An der Durchfahrt zum Mellrichstädter Rathaus steht ein steinerner Koffer. Eine Tafel daneben erklärt die symbolische Bedeutung des Mahnmals. Die Nachbildung soll die Erinnerung an das schlimmste Kapitel deutscher Geschichte wachhalten: die Deportation und Ermordung Millionen jüdischer Bürger.
Bei einem kurzen Festakt zur Enthüllung des Mahnmals beschrieb Benita Stolz, Vorsitzende des Vereins Denkort Deportation aus Würzburg, die Idee der Initiative, der sich bisher etwa 70 Kommunen aus Unterfranken angeschlossen haben. Danach werden von den Teilnehmern Koffer angefertigt, die symbolisch den Abtransport der jüdischen Bevölkerung darstellen.
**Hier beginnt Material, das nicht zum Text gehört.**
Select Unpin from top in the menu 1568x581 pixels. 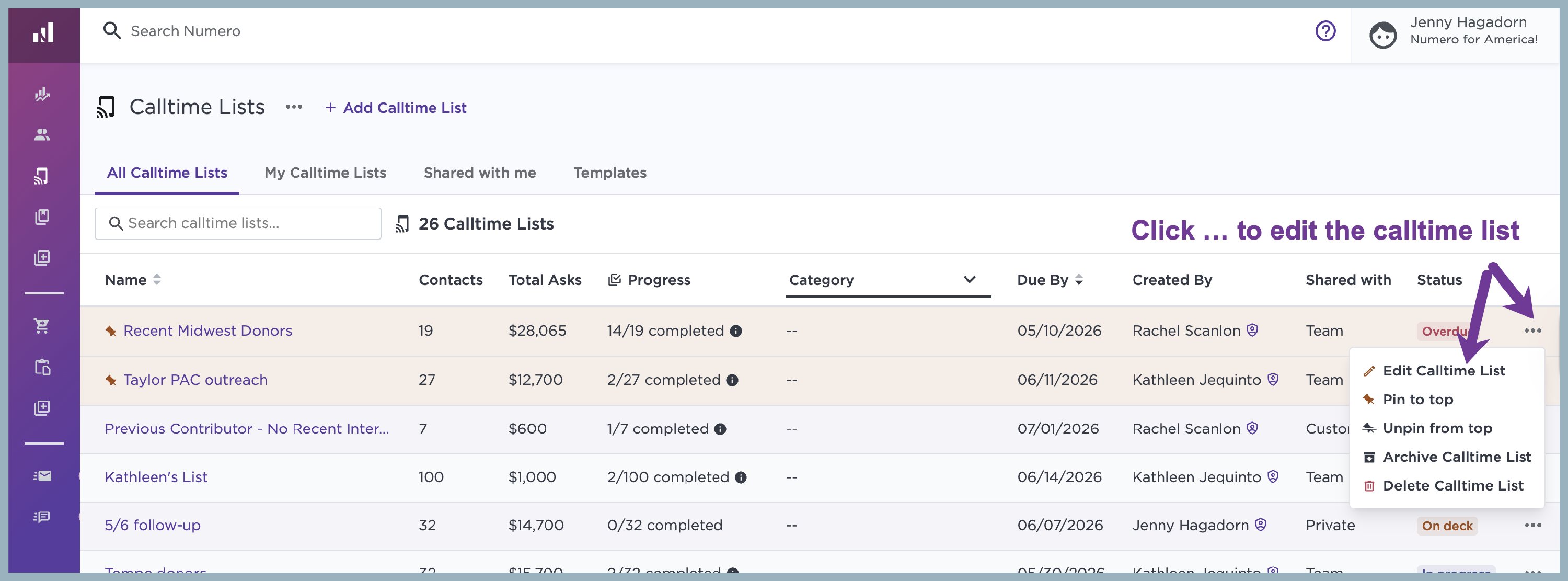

Ein Koffer wird dazu in der Gemeinde und das Pendant am Denkort vor dem Würzburger Hauptbahnhof aufgestellt.
Der Koffer stellt dabei einen besonders zynischen Bestandteil des Völkermordes dar, denn die Betroffenen mussten nicht nur Verpflegung und Kleidung selbst mitbringen, sondern auch für die Transportkosten aufkommen. 2069 Menschen aus 109 unterfränkischen jüdischen Gemeinden erlitten dieses Schicksal. Nur etwa 60 von ihnen sollen die Konzentrationslager überlebt haben.
1910 lebten 165 jüdische Einwohner in Mellrichstadt
Kreisheimatpfleger Reinhold Albert zeichnete die Geschichte der Juden in Unterfranken nach. Danach wird vor fast 800 Jahren erstmals die Anwesenheit von Juden in Mellrichstadt erwähnt. Auch zu dieser Zeit wird schon von Pogromen gegen Juden berichtet. Fürstbischof Julius Echter ordnete die Vertreibung der Juden aus dem Bistum an. Doch nach und nach siedelten sich überall Juden an.
Ein besonderer Akt der Geringschätzung war die sogenannte Matrikelpflicht, die 1817 eingeführt wurde. Danach durfte nur eine begrenzte Anzahl von Juden in den Städten und Gemeinden leben. Nach deren Abschaffung breitete sich jüdisches Leben immer mehr aus. Juden etablierten sich in Wirtschaft und Gesellschaft und waren in der Bevölkerung voll integriert. Es gibt Quellen, in denen Juden das gute Miteinander in Mellrichstadt hervorheben. 1910 wurde mit 165 jüdischen Einwohnern der Höchststand in Mellrichstadt registriert.
Ein trauriger Höhepunkt war die Verwüstung der Synagoge
Schon einige Jahre nach dem Ersten Weltkrieg wurde dann aber auch in Mellrichstadt von Übergriffen gegenüber der jüdischen Bevölkerung berichtet. Die Stimmung kippte endgültig mit der Machtübernahme der Nazis. Ein trauriger Höhepunkt war die Verwüstung der Mellrichstädter Synagoge im Jahre 1938. Viele Juden wanderten aus, doch 51 Männer, Frauen und Kinder aus Mellrichstadt wurden Opfer des Holocausts. An sie erinnert die Gedenktafel, die 2015 am Nathan-Stern-Platz – einem ehemaligen jüdischen Bankier und Mellrichstädter Ehrenbürger – angebracht wurde und neben der nun auch der Koffer des Mellrichstädter Künstlers Arthur Zimmer seinen Platz gefunden hat.
Nach Grußworten von Bürgermeister Michael Kraus sowie stellvertretendem Landrat Bruno Altrichter steuerten die Teilnehmer noch ein zweites Ziel an. Im Bürgerhaus wurde die Wanderausstellung "1700 Jahre jüdisches Leben in Deutschland" eröffnet. Auf 20 Tafeln wird dabei jüdische Geschichte in Deutschland dargestellt.